--- start of DATA ENTRIES ---

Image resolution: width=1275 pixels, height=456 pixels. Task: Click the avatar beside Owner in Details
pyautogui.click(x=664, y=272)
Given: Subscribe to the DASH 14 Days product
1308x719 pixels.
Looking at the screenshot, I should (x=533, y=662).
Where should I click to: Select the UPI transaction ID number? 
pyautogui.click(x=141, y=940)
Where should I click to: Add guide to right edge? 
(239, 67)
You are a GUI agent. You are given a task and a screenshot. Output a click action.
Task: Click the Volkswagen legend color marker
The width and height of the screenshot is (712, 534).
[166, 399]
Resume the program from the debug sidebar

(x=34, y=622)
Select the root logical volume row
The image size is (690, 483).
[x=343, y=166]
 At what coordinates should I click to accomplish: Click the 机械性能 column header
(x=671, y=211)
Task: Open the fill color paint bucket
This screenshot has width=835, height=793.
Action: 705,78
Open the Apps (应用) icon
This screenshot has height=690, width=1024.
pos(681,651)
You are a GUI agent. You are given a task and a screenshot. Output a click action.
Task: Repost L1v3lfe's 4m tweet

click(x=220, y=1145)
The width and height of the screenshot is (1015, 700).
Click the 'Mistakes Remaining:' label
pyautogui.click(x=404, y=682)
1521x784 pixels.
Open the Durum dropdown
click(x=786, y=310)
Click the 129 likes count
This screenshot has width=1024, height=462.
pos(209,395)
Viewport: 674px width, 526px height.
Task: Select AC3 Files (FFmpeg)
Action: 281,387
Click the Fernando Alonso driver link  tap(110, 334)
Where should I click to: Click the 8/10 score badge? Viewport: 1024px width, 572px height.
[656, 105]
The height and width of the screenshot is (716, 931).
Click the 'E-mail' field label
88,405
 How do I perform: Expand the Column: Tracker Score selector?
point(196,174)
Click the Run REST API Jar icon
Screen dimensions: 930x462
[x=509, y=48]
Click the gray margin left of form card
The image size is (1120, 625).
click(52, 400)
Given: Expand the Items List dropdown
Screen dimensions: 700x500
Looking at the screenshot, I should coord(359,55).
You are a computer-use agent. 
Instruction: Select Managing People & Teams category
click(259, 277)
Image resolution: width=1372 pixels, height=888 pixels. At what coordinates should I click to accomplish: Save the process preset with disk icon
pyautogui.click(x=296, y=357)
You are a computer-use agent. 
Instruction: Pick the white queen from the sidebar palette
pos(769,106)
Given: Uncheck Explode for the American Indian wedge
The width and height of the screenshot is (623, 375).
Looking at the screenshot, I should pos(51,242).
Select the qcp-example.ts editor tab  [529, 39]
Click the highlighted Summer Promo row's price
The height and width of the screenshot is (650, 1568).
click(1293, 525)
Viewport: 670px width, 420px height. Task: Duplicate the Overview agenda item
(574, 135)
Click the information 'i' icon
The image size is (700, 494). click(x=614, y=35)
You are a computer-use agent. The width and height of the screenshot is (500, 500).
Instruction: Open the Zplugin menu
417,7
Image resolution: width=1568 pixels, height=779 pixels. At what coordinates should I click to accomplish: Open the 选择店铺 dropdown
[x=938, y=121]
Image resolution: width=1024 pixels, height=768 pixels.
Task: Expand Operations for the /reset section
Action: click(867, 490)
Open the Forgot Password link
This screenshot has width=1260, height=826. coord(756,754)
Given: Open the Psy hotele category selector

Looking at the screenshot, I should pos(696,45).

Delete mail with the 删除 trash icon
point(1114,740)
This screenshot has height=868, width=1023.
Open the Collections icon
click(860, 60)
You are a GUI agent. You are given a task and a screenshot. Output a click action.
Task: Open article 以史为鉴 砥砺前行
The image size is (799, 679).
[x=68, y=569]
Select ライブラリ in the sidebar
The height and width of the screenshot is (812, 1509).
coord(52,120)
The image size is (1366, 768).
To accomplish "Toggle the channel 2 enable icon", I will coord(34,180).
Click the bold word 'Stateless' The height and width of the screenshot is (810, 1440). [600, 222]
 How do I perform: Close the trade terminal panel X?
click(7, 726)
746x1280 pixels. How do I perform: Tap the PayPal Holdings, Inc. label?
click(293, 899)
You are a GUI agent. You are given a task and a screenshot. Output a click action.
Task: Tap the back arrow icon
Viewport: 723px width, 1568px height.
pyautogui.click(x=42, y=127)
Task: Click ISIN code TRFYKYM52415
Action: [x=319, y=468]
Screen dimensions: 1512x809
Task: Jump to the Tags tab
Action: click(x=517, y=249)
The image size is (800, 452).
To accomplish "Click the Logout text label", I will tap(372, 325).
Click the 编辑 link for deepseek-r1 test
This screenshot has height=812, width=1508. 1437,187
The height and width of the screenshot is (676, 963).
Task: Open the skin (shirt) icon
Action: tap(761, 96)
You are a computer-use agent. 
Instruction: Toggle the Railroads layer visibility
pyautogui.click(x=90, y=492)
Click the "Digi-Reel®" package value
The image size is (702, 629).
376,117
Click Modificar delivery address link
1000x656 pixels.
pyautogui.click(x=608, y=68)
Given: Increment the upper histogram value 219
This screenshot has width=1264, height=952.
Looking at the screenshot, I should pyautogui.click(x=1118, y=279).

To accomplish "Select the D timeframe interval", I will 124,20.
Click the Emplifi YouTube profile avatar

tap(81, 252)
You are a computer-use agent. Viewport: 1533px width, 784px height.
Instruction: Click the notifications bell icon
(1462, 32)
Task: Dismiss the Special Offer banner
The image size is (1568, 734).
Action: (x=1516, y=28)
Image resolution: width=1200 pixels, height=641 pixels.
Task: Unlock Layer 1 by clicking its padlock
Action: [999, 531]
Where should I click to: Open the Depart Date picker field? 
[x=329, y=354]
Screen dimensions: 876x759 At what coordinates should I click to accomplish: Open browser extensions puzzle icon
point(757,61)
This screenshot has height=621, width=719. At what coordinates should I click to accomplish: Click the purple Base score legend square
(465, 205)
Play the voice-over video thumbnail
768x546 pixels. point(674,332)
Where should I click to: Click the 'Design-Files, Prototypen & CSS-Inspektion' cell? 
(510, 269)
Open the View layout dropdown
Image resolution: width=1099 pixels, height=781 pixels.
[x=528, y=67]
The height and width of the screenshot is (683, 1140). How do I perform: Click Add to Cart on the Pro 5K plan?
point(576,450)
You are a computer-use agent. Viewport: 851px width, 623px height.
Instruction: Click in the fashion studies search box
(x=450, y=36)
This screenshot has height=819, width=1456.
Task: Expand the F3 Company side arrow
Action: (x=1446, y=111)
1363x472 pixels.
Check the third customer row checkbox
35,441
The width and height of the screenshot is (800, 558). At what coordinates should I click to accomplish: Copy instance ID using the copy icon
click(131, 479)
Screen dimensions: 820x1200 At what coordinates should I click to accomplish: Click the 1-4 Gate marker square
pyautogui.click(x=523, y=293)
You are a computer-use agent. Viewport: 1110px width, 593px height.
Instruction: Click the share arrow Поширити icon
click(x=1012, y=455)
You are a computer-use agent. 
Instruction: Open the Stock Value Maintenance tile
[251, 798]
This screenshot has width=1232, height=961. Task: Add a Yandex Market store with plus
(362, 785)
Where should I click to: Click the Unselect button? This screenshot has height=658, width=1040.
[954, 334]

--- end of DATA ENTRIES ---

REQUIREMENTS: Rewrite all of the material above as a numbered list with one line per item, leaving out the blank lines.

TASK SOLUTION:
1. Image resolution: width=1275 pixels, height=456 pixels. Task: Click the avatar beside Owner in Details
2. pyautogui.click(x=664, y=272)
3. Given: Subscribe to the DASH 14 Days product
4. 1308x719 pixels.
5. Looking at the screenshot, I should (x=533, y=662).
6. Where should I click to: Select the UPI transaction ID number? 
7. pyautogui.click(x=141, y=940)
8. Where should I click to: Add guide to right edge? 
9. (239, 67)
10. You are a GUI agent. You are given a task and a screenshot. Output a click action.
11. Task: Click the Volkswagen legend color marker
12. The width and height of the screenshot is (712, 534).
13. [166, 399]
14. Resume the program from the debug sidebar
15. (x=34, y=622)
16. Select the root logical volume row
17. The image size is (690, 483).
18. [x=343, y=166]
19.  At what coordinates should I click to accomplish: Click the 机械性能 column header
20. (x=671, y=211)
21. Task: Open the fill color paint bucket
22. This screenshot has width=835, height=793.
23. Action: 705,78
24. Open the Apps (应用) icon
25. This screenshot has height=690, width=1024.
26. pos(681,651)
27. You are a GUI agent. You are given a task and a screenshot. Output a click action.
28. Task: Repost L1v3lfe's 4m tweet
29. click(x=220, y=1145)
30. The width and height of the screenshot is (1015, 700).
31. Click the 'Mistakes Remaining:' label
32. pyautogui.click(x=404, y=682)
33. 1521x784 pixels.
34. Open the Durum dropdown
35. click(x=786, y=310)
36. Click the 129 likes count
37. This screenshot has width=1024, height=462.
38. pos(209,395)
39. Viewport: 674px width, 526px height.
40. Task: Select AC3 Files (FFmpeg)
41. Action: 281,387
42. Click the Fernando Alonso driver link  tap(110, 334)
43. Where should I click to: Click the 8/10 score badge? Viewport: 1024px width, 572px height.
44. [656, 105]
45. The height and width of the screenshot is (716, 931).
46. Click the 'E-mail' field label
47. 88,405
48.  How do I perform: Expand the Column: Tracker Score selector?
49. point(196,174)
50. Click the Run REST API Jar icon
51. Screen dimensions: 930x462
52. [x=509, y=48]
53. Click the gray margin left of form card
54. The image size is (1120, 625).
55. click(52, 400)
56. Given: Expand the Items List dropdown
57. Screen dimensions: 700x500
58. Looking at the screenshot, I should coord(359,55).
59. You are a computer-use agent. 
60. Instruction: Select Managing People & Teams category
61. click(259, 277)
62. Image resolution: width=1372 pixels, height=888 pixels. At what coordinates should I click to accomplish: Save the process preset with disk icon
63. pyautogui.click(x=296, y=357)
64. You are a computer-use agent. 
65. Instruction: Pick the white queen from the sidebar palette
66. pos(769,106)
67. Given: Uncheck Explode for the American Indian wedge
68. The width and height of the screenshot is (623, 375).
69. Looking at the screenshot, I should pos(51,242).
70. Select the qcp-example.ts editor tab  [529, 39]
71. Click the highlighted Summer Promo row's price
72. The height and width of the screenshot is (650, 1568).
73. click(1293, 525)
74. Viewport: 670px width, 420px height. Task: Duplicate the Overview agenda item
75. (574, 135)
76. Click the information 'i' icon
77. The image size is (700, 494). click(x=614, y=35)
78. You are a computer-use agent. The width and height of the screenshot is (500, 500).
79. Instruction: Open the Zplugin menu
80. 417,7
81. Image resolution: width=1568 pixels, height=779 pixels. At what coordinates should I click to accomplish: Open the 选择店铺 dropdown
82. [x=938, y=121]
83. Image resolution: width=1024 pixels, height=768 pixels.
84. Task: Expand Operations for the /reset section
85. Action: click(867, 490)
86. Open the Forgot Password link
87. This screenshot has width=1260, height=826. coord(756,754)
88. Given: Open the Psy hotele category selector
89. Looking at the screenshot, I should pos(696,45).
90. Delete mail with the 删除 trash icon
91. point(1114,740)
92. This screenshot has height=868, width=1023.
93. Open the Collections icon
94. click(860, 60)
95. You are a GUI agent. You are given a task and a screenshot. Output a click action.
96. Task: Open article 以史为鉴 砥砺前行
97. The image size is (799, 679).
98. [x=68, y=569]
99. Select ライブラリ in the sidebar
100. The height and width of the screenshot is (812, 1509).
101. coord(52,120)
102. The image size is (1366, 768).
103. To accomplish "Toggle the channel 2 enable icon", I will coord(34,180).
104. Click the bold word 'Stateless' The height and width of the screenshot is (810, 1440). [600, 222]
105.  How do I perform: Close the trade terminal panel X?
106. click(7, 726)
107. 746x1280 pixels. How do I perform: Tap the PayPal Holdings, Inc. label?
108. click(293, 899)
109. You are a GUI agent. You are given a task and a screenshot. Output a click action.
110. Task: Tap the back arrow icon
111. Viewport: 723px width, 1568px height.
112. pyautogui.click(x=42, y=127)
113. Task: Click ISIN code TRFYKYM52415
114. Action: [x=319, y=468]
115. Screen dimensions: 1512x809
116. Task: Jump to the Tags tab
117. Action: click(x=517, y=249)
118. The image size is (800, 452).
119. To accomplish "Click the Logout text label", I will tap(372, 325).
120. Click the 编辑 link for deepseek-r1 test
121. This screenshot has height=812, width=1508. 1437,187
122. The height and width of the screenshot is (676, 963).
123. Task: Open the skin (shirt) icon
124. Action: tap(761, 96)
125. You are a computer-use agent. 
126. Instruction: Toggle the Railroads layer visibility
127. pyautogui.click(x=90, y=492)
128. Click the "Digi-Reel®" package value
129. The image size is (702, 629).
130. 376,117
131. Click Modificar delivery address link
132. 1000x656 pixels.
133. pyautogui.click(x=608, y=68)
134. Given: Increment the upper histogram value 219
135. This screenshot has width=1264, height=952.
136. Looking at the screenshot, I should pyautogui.click(x=1118, y=279).
137. To accomplish "Select the D timeframe interval", I will 124,20.
138. Click the Emplifi YouTube profile avatar
139. tap(81, 252)
140. You are a computer-use agent. Viewport: 1533px width, 784px height.
141. Instruction: Click the notifications bell icon
142. (1462, 32)
143. Task: Dismiss the Special Offer banner
144. The image size is (1568, 734).
145. Action: (x=1516, y=28)
146. Image resolution: width=1200 pixels, height=641 pixels.
147. Task: Unlock Layer 1 by clicking its padlock
148. Action: [999, 531]
149. Where should I click to: Open the Depart Date picker field? 
150. [x=329, y=354]
151. Screen dimensions: 876x759 At what coordinates should I click to accomplish: Open browser extensions puzzle icon
152. point(757,61)
153. This screenshot has height=621, width=719. At what coordinates should I click to accomplish: Click the purple Base score legend square
154. (465, 205)
155. Play the voice-over video thumbnail
156. 768x546 pixels. point(674,332)
157. Where should I click to: Click the 'Design-Files, Prototypen & CSS-Inspektion' cell? 
158. (510, 269)
159. Open the View layout dropdown
160. Image resolution: width=1099 pixels, height=781 pixels.
161. [x=528, y=67]
162. The height and width of the screenshot is (683, 1140). How do I perform: Click Add to Cart on the Pro 5K plan?
163. point(576,450)
164. You are a computer-use agent. Viewport: 851px width, 623px height.
165. Instruction: Click in the fashion studies search box
166. (x=450, y=36)
167. This screenshot has height=819, width=1456.
168. Task: Expand the F3 Company side arrow
169. Action: (x=1446, y=111)
170. 1363x472 pixels.
171. Check the third customer row checkbox
172. 35,441
173. The width and height of the screenshot is (800, 558). At what coordinates should I click to accomplish: Copy instance ID using the copy icon
174. click(131, 479)
175. Screen dimensions: 820x1200 At what coordinates should I click to accomplish: Click the 1-4 Gate marker square
176. pyautogui.click(x=523, y=293)
177. You are a computer-use agent. Viewport: 1110px width, 593px height.
178. Instruction: Click the share arrow Поширити icon
179. click(x=1012, y=455)
180. You are a computer-use agent. 
181. Instruction: Open the Stock Value Maintenance tile
182. [251, 798]
183. This screenshot has width=1232, height=961. Task: Add a Yandex Market store with plus
184. (362, 785)
185. Where should I click to: Click the Unselect button? This screenshot has height=658, width=1040.
186. [954, 334]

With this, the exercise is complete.